You Asked. We Listened. Here’s Our Top Advice For You.

When was the last time you wondered one of the following things?

What is the step-by-step process I need to follow to start and then run a campaign?

Even if hundreds or thousands of people sign my petition, I don’t think that would be anywhere near enough to get the attention of people in authority who have the ability to give me what I want. How do I make sure I’m being heard?

I see some campaigns that get many, many more signatures than mine. What are those other people doing that I’m not?

Big questions, right? But such important ones, because the basic purpose of a petition, of course, is to band together with like-minded people, make your position known, and drum up enough support to cause change. And if you’ve wondered any of these things, you’re not alone.

Even after spending the past ten years of my life being first a grassroots activist, and now a professional organizer, I still have questions about how to start and win a petition. That’s why it’s so amazing for me to work alongside so many other seasoned campaigners here at Care2. I never have to go very far to get expert feedback and advice!

So last Friday, we made sure that Care2 members like you got access to the same sorts of insider tips and professional help that I’m lucky enough to tap into every day. During our live “Ask Us Anything” Q&A with our senior organizers on Activist University, the training center for activists powered by Care2, we heard questions from dozens of Care2 members who wondered how to start a campaign, get more signatures, and make a difference.

So here are some of the top tips that our campaigners, Lacey Kohlmoos, Aaron Viles, and Jen Johnson, shared with us:

How to get more signatures and run a campaign:

  • Focus on always growing your pool of supporters. Every time someone signs your petition, ask them to share it with someone they know and get that new person to sign it. Everyone who believes in your petition is crucial to helping you recruit more supporters.
  • Rethink how your petition is written. After you create your petition, go back to it and revisit it. Make sure it’s written simply, tells a story, and describes clearly what you want the outcome of the petition to be. Also, makes sure to provide one or two pieces of evidence so that other people believe you.
  • Network! Find other organizations or groups that are working on similar issues and learn from them. Reach out on Facebook, via email or in person, and ask if they’d be willing to link up and collaborate. Groups like these might have really insightful tips on tactics you should be using. They may even connect you with others you should be talking to, and those folks may help get the word out too!
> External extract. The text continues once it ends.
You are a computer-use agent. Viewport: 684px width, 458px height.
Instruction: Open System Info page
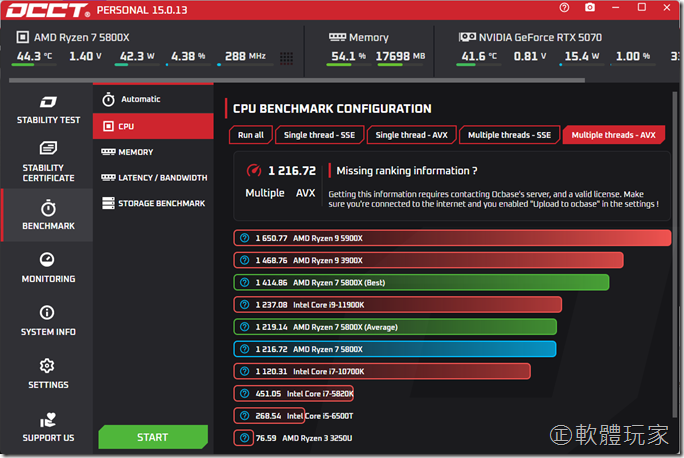48,321
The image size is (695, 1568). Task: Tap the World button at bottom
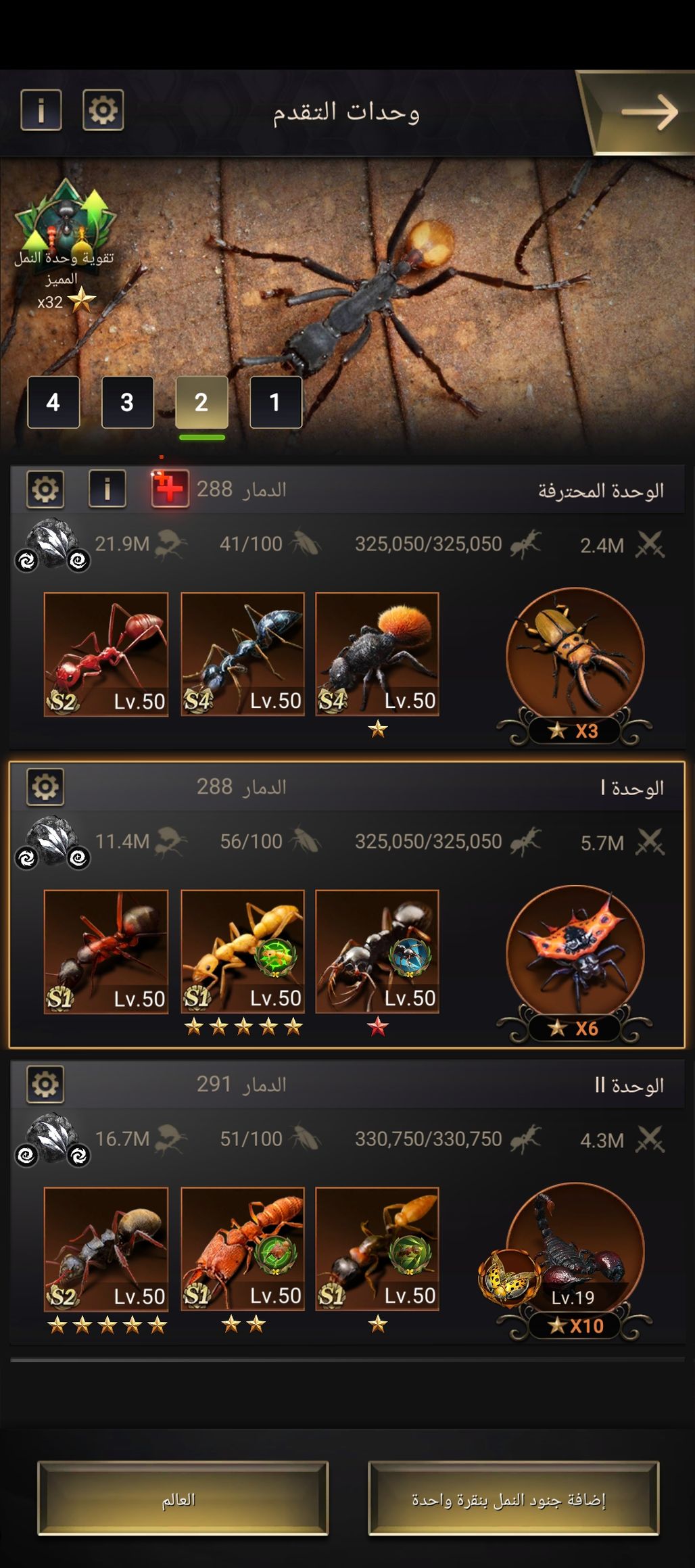coord(183,1498)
How to attract the attention of people in authority:

  • You can reach out directly to the person or group you eventually want to deliver your petition signatures to. Let them know how you feel about the issue you’re tackling, that you’ve started a petition, and how many other people are already standing with you. See if they’d be willing to meet and talk. You never know – sometimes just politely hearing from you about your petition can be enough to make them pay attention!
  • To get in touch with these decision-makers, you’ll need to do a little sleuthing. You can usually find this information pretty easily on Google. Just search for the person or group’s name and the words “email,” “phone number,” or “contact.”
  • Remember that a lot of important people and groups are on Twitter and Facebook, and that they want to maintain a good public image. If they’re on social media, write a quick post about your petition and “tag” the person you’re targeting in it. Keep the pressure up by posting often.
  • Gather a group together outside in a physical event supporting your petition, and take lots of photos. If you want to rally outside the office of the person your petition is aimed at, just make sure to get a permit if necessary.
  • Attract media attention! No one likes bad publicity, and they like it even less if that bad press links to a petition about their organization. So invite the press to your demonstration, send them photos, and don’t be afraid to give an interview or two!
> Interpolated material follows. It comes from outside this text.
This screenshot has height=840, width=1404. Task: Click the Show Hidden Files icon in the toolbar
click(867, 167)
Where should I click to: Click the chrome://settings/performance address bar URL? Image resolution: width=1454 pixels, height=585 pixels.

One thought on “You Asked. We Listened. Here’s Our Top Advice For You.”

  1. A group of concerned citizens in Rio Linda and Elverta, an unincorporated area of Sacramento, California want to ban the use of all personal fireworks.

    I started an online petition on this site, but need to find out how to get the ball rolling.

    There’s already an outcry from neighbors who are opposed. Also, the fireworks industry is a huge behemoth! The good news is that several neighboring counties have successfully passed ordinances to ban all fireworks.